E o que acontece é que, nas academias particulares, o culto ao corpo e à beleza prevalece sobre a saúde, o bem-estar e o discurso dos treinadores – e isso afasta as pessoas com lipodistrofia, que se sentem discriminadas. Essa foi uma das maiores queixas dos usuários do Malhar e Viver Mais ao receberam a notícia de que o projeto vai acabar.

O Malhar e Viver Mais funciona gratuitamente dentro de quatro SAEs da Prefeitura de São Paulo. Começou em 2006, em oito, e foi diminuindo até que, no começo de abril, seus três treinadores foram avisados de que suas atividades se encerram no fim de maio.

Segundo o Programa Municipal, o projeto vai passar por readequação e eles estão buscando alternativas em outros lugares, como os Clubes da Comunidade (CDC) e parcerias com outras instituições de atividades físicas. Os usuários do programa temem que a mudança deixe de lado a atenção ao acolhimento.

“Poder ir para uma academia onde um professor cuida da gente com carinho, sabe lidar com a nossa situação e nos dá os exercícios adequados é a nossa maior motivação”, diz Alice Bosco, 55 anos, que faz ginástica no SAE Ipiranga. “Não vou para outro lugar pra cair nas mãos de treinadores que podem me dar um exercício errado e ainda me tratar com preconceito.”

Alice conta que, ao começar no programa, tinha muita lipodistrofia e baixíssima autoestima. “Meu abdomem estava enorme, minhas pernas, fininhas. Agora, pareço uma menininha, estou com o corpo lindo”, orgulha-se.

André, que também é formado em Programas de Saúde pela Universidade Federal do Rio de Janeiro, lamenta o fim desse projeto. “Precisamos é de muito mais iniciativas como essa na rede pública”, defende. “Há muito tempo, a ginástica passou do status de coadjuvante para o de terapia não-medicamentosa. Isso porque ela traz melhoras em todos os aspectos, não só físico e biológico.”

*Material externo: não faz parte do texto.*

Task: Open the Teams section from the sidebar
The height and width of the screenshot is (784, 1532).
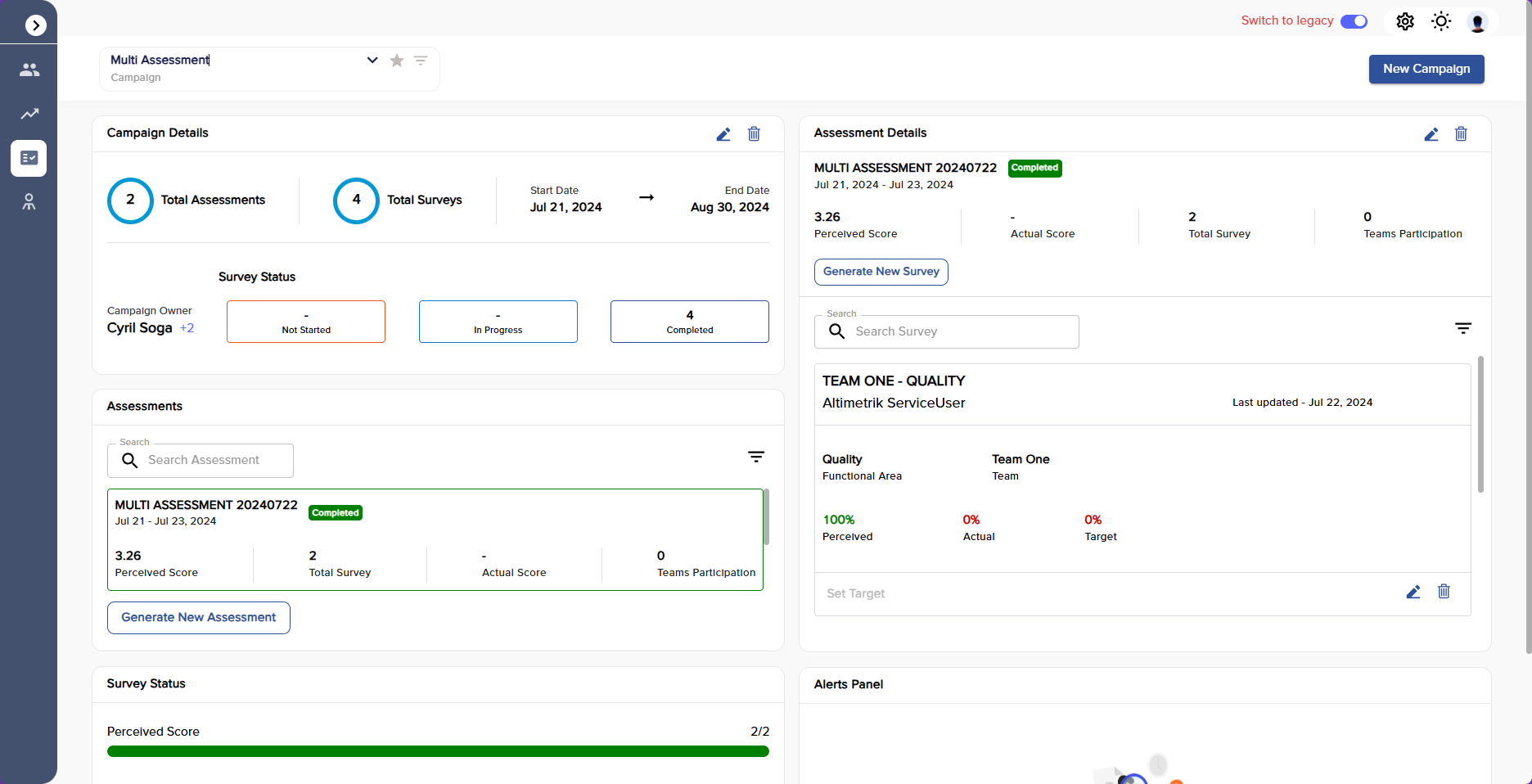Action: (x=29, y=70)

Não é à toa que os infectologistas indicam a atividade física para todos os pacientes, independentemente da lipodistrofia. “Faço ginástica por recomendação médica, porque eu não dormia, comia mal, vivia indisposto, com colesterol alto. Com as aulas, tudo isso melhorou”, diz Cícero Oliveira, 72 anos, também usuário do Malhar e Viver Mais no SAE Ipiranga.

Frequentadores do projeto também falam muito dos benefícios trazidos pela convivência com outras pessoas. “Lá, trocamos informações e discutimos vários assuntos”, diz o bancário aposentado Luiz Neto de Almeida, 51 anos.

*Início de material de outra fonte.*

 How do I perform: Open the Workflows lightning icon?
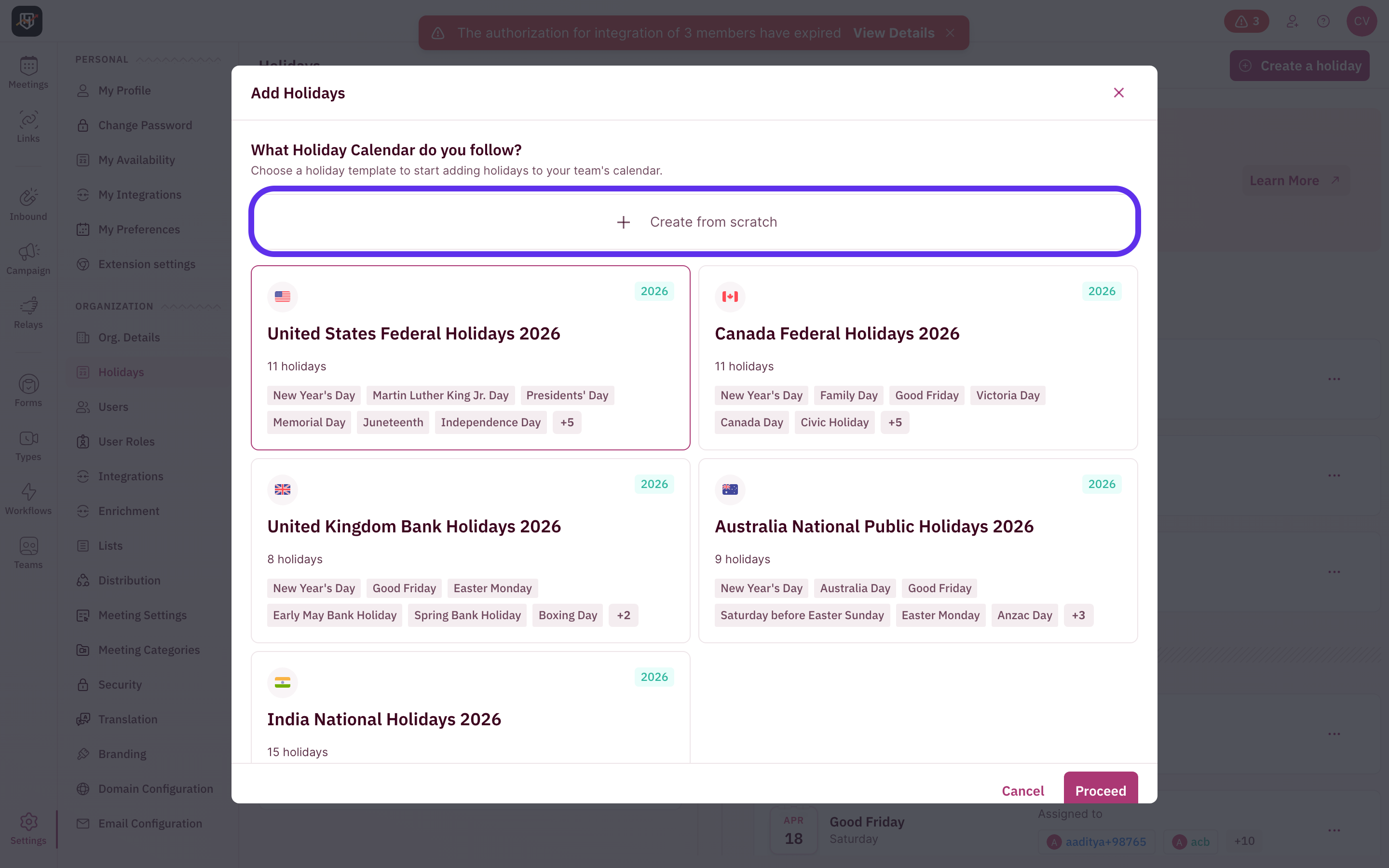[x=28, y=498]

O que fazer enquanto o governo não age

O certo, concordam médicos e educadores físicos, é que quem vive com HIV não pode esperar pela boa vontade dos governos para começar a se exercitar. São poucas, mas há algumas Ongs que oferecem programas de ginástica gratuitos, como o Instituto Vida Nova, na zona leste de São Paulo. Com apoio do Programa Municipal, ela mantém a academia Malhação Vida Nova -- há aulas de alongamento, coordenação e força muscular, hidroginástica, aeróbica, pilates, dança.

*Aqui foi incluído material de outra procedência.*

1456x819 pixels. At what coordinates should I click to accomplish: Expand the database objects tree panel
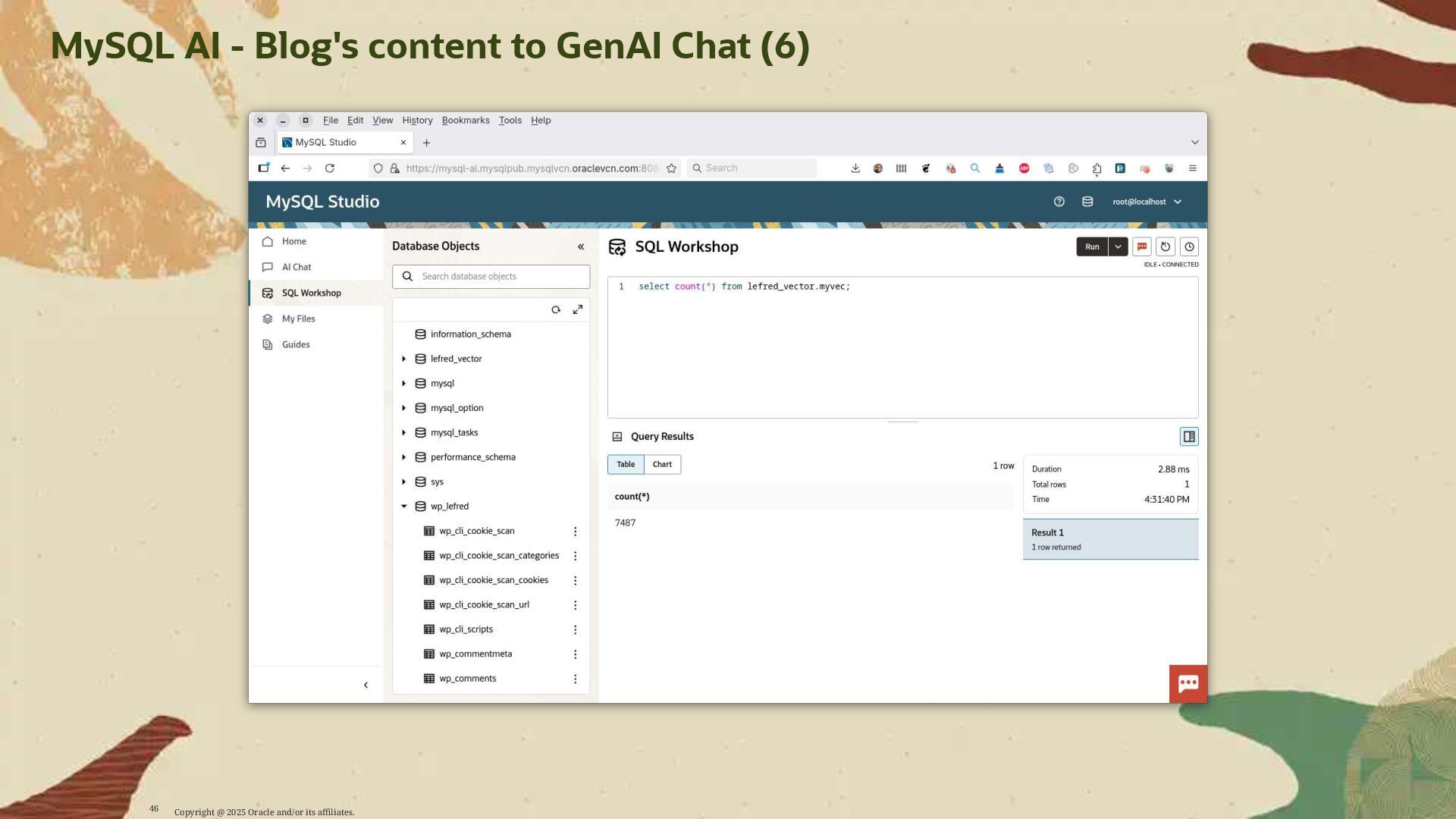[x=578, y=310]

“Os alunos chegam à Vida Nova com baixo autoestima, por causa da imagem corporal, e nos dizem que querem controlar a lipodistrofia”, diz a educadora física Mércia Alves. “É um processo e o resultado depende do esforço individual. Quanto mais foco e determinação, mais rápido a pessoa conquista melhorias.”

Há alguns educadores físicos especializados que dão aulas particulares, para um grupo ou uma única pessoa. Outros oferecem consultoria.

Seja como for, de um jeito ou de outro, numa academia particular, sozinho, com professor ou em grupo, tanto Reinaldo quanto André insistem que é preciso malhar. André dá algumas dicas para quem vai começar. Anote:

- Antes de tudo, converse com o seu médico e diga que quer fazer uma avaliação cardiológica antes de iniciar qualquer atividade física. Isso é importante para todo o mundo, mais ainda para as pessoas com HIV, pois elas têm risco cardíaco maior.

- O progresso no ritmo das atividades deve ser suave. Comece fazendo dez minutos de atividade moderada (caminhada no parque, na praça ou na rua, bicicleta, natação) cinco vezes por semana. Vá acrescentando cinco minutos por semana até chegar a 30 minutos. Mantenha os 30 minutos cinco dias na semana. A intensidade (dos passos) deve ser suficiente para ficar cansado mas insuficiente para se sentir exausto.